Quote from: heights unknown on August 29, 2008, 08:17:59 AM
As a young man in the Navy, I lived in a trailer park on Timuquana Road (Ware Trailer Park?) and used to take long walks (this was back in 1979ish).  One day I made a right into a path just after (east) of the Ortega Bridge (the one that goes over the Ortega River on Timuquana) I think it was, heading South in the woods in that area.  It wasn't that dense in the brush and after about 20 minutes, I stumbled upon old over grown streets, many empty foundations, and came to the conclusion that some type of residence or town was once there; after reading this post, I now know that was Yukon.  There was even an old playground "up in there."
Interesting.
Quote

Heights Unknown, you remind me of myself when I was younger, walking and exploring. It's always fascinating to discover something new. I'm trying to figure out what's between Yukon and Blanding Blvd. I'm looking at it on Google maps satellite, it appears to be woods, then swamp, then river. I think it would make a great setting for a mystery novel. Google maps is cool.

Ocklawaha

Yes,  just got a lot of home projects going and thus checking in once or twice a day, but I shall return. Meanwhile ask away, and some 2 am evening I'll endeavor to answer.


OCKLAWAHA

fieldafm

Golden Anchor... another fine watering hole!

I do have a vivid memory of my uncles sneaking me(not quite of age) into those places one raucuuous night on sort of a Roosevelt pub crawl  ;D

fieldafm

Quote from: Ocklawaha on May 28, 2010, 09:38:12 AM
Yes,  just got a lot of home projects going and thus checking in once or twice a day, but I shall return. Meanwhile ask away, and some 2 am evening I'll endeavor to answer.


OCKLAWAHA

Do you know the approximate location in the river of these alleged sub pins?  I'd like to try to map them, see if those rumor has wings.

jandar

While there are some deeper holes in the Ortega, there is a huge part that is only a few feet deep, but that could be silt and such.
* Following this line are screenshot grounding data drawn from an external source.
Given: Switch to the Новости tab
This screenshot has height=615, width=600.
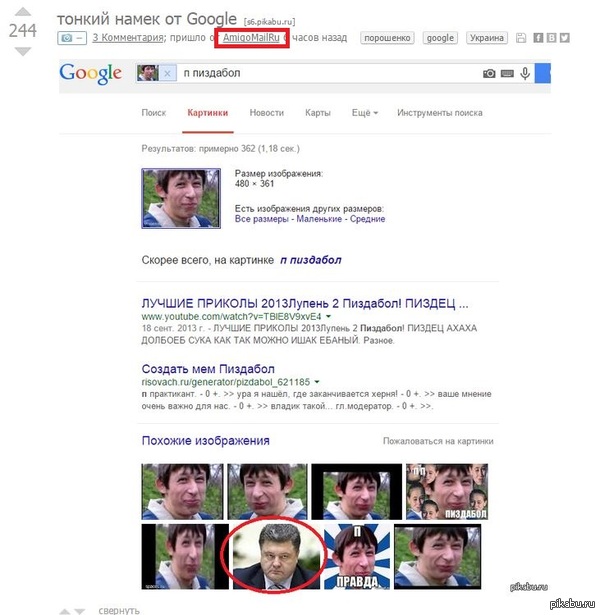Looking at the screenshot, I should click(x=267, y=113).
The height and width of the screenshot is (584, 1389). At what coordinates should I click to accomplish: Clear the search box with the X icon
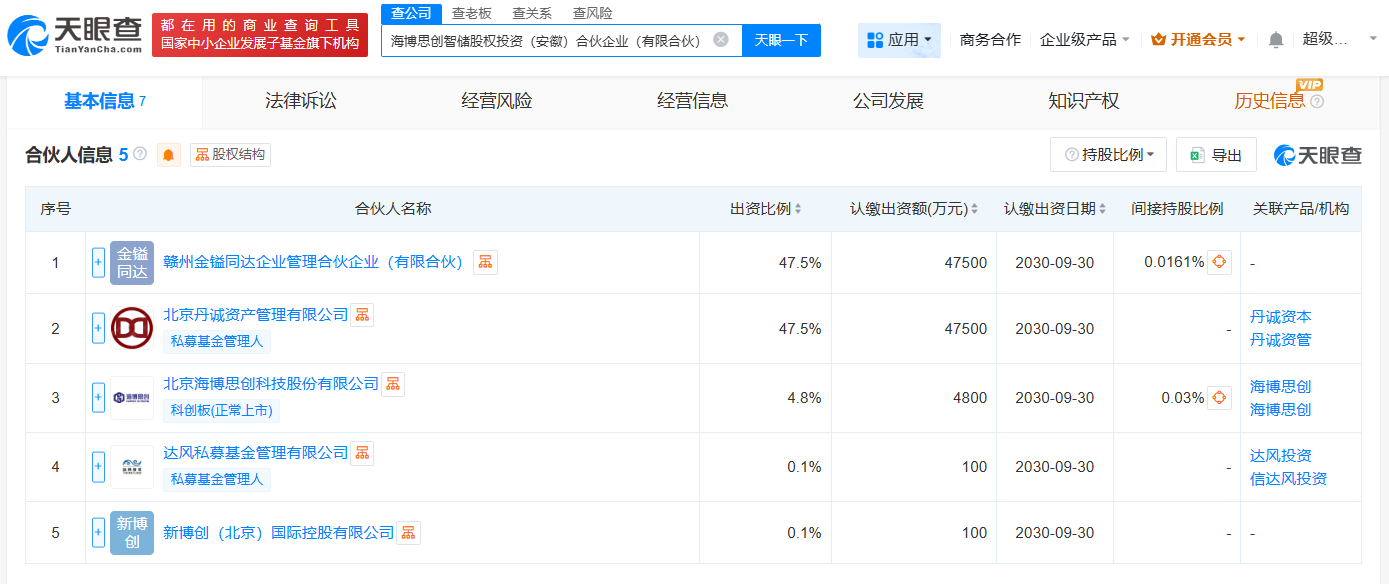tap(721, 40)
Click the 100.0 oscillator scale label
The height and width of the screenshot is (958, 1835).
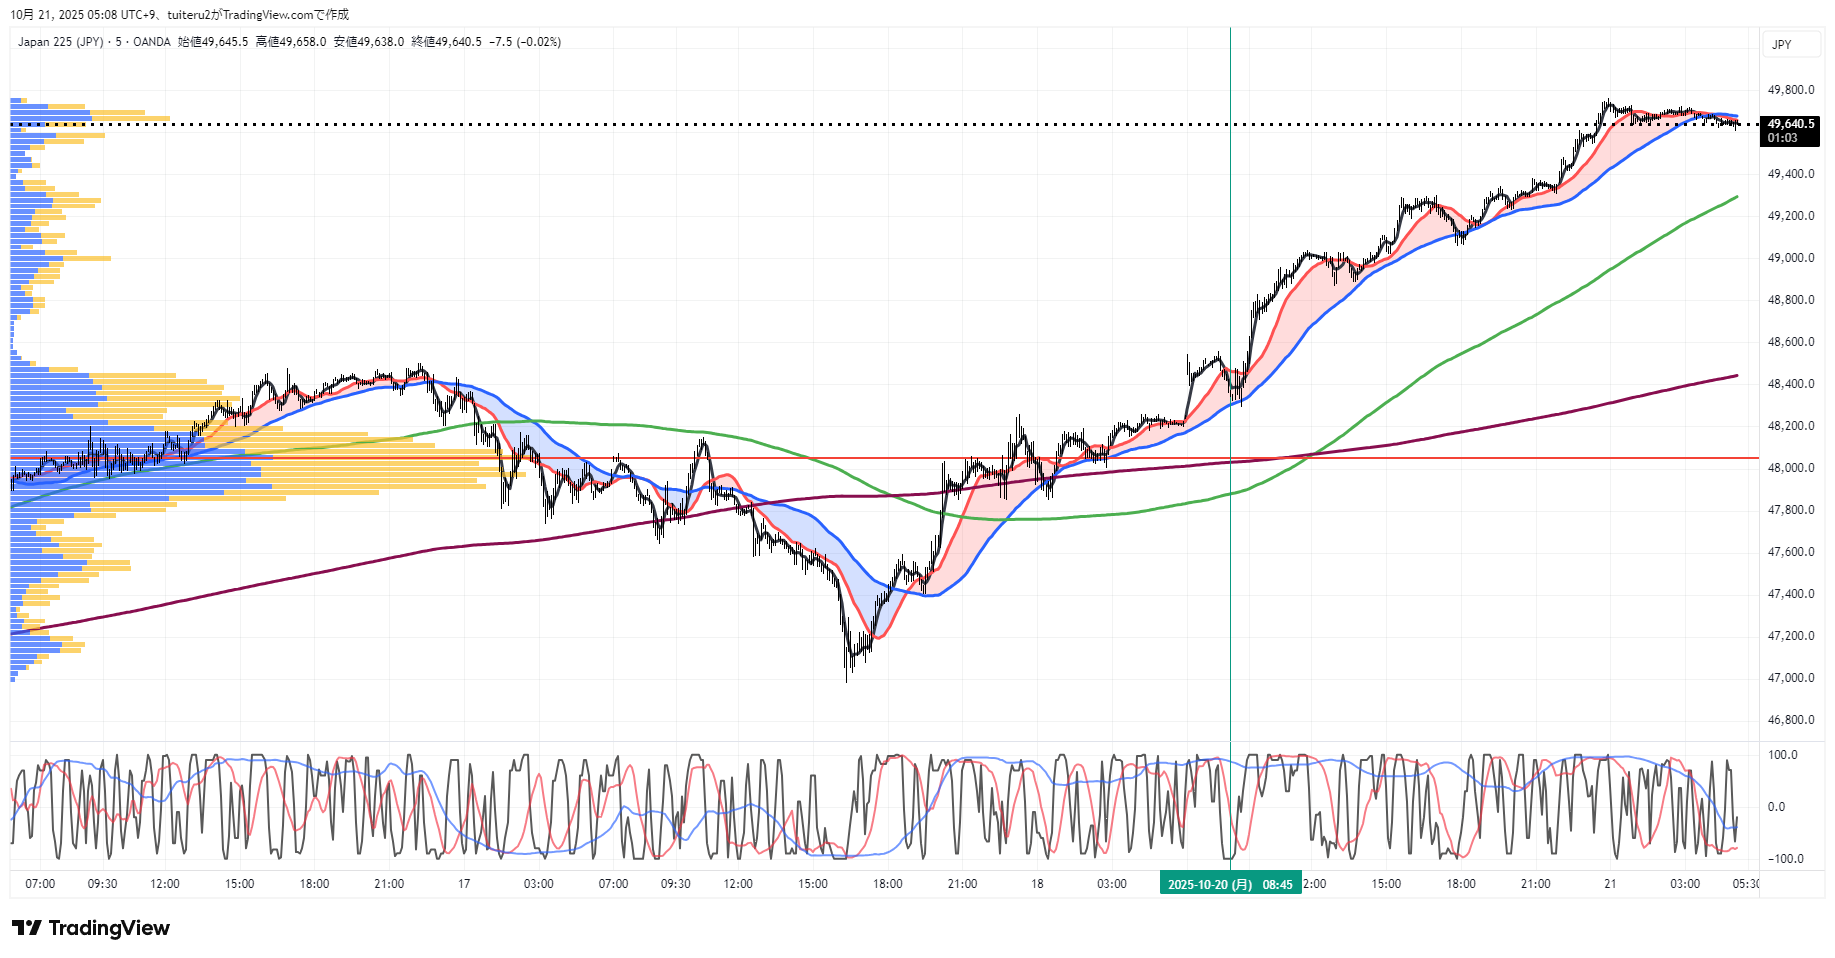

Either way, interesting rumor.

Ocklawaha

Compare the Jacksonville JEDC GIS map page aerial view with NOAA chart 11492 available online, for purchase or at:

http://www.charts.noaa.gov/OnLineViewer/11492.shtml

Note to the Northwest corner of Yukon the chart shows a sort of hour-glass "lake".  When looking at the aerial, it appears there is an old (possibly overgrown) channel to this site, there is also an old roadway to the spot.  It could account for the "Submarine" story, but in the early war panic, anything was possible.  Remember our army was FAR smaller then that of Japan or Germany and Italy, our army air forces were a joke, our Marine Corps was barely a division strong, our Navy's main battle strength had about 50% sitting on the bottom of the Pacific Ocean.

Search it out... Let's go hiking!



OCKLAWAHA

jandar

#43
Thanks for the map Ock, just like I thought. Upstream there are some deeper holes.
Downstream, especially starting at the 103rd st Bridge, its mostly 3-6 feet deep.

Unless they managed to do a lot of dredging, or there has been that much silt wash, then the sub stories are just stories.


edit:
Holy crap, look at the depth in Black Creek. Some of those holes are 50+ feet. I knew I couldn't touch bottom in most places while swimming there growing up, but wow.

Ocklawaha

Well this is where it get's fun, I've sounded lot's of the Ortega from the area of Yukon toward Ortega Forest back in the 60's-70's. At the time I had a 40' anchor line and in many places it would just swing free. The official depth? and perhaps the WWII Navy depth?  If we were hiding something up that stream, we sure wouldn't want it charted as a channel since the wolf packs were at our door. Not only that but came ashore to buy pizza and beer!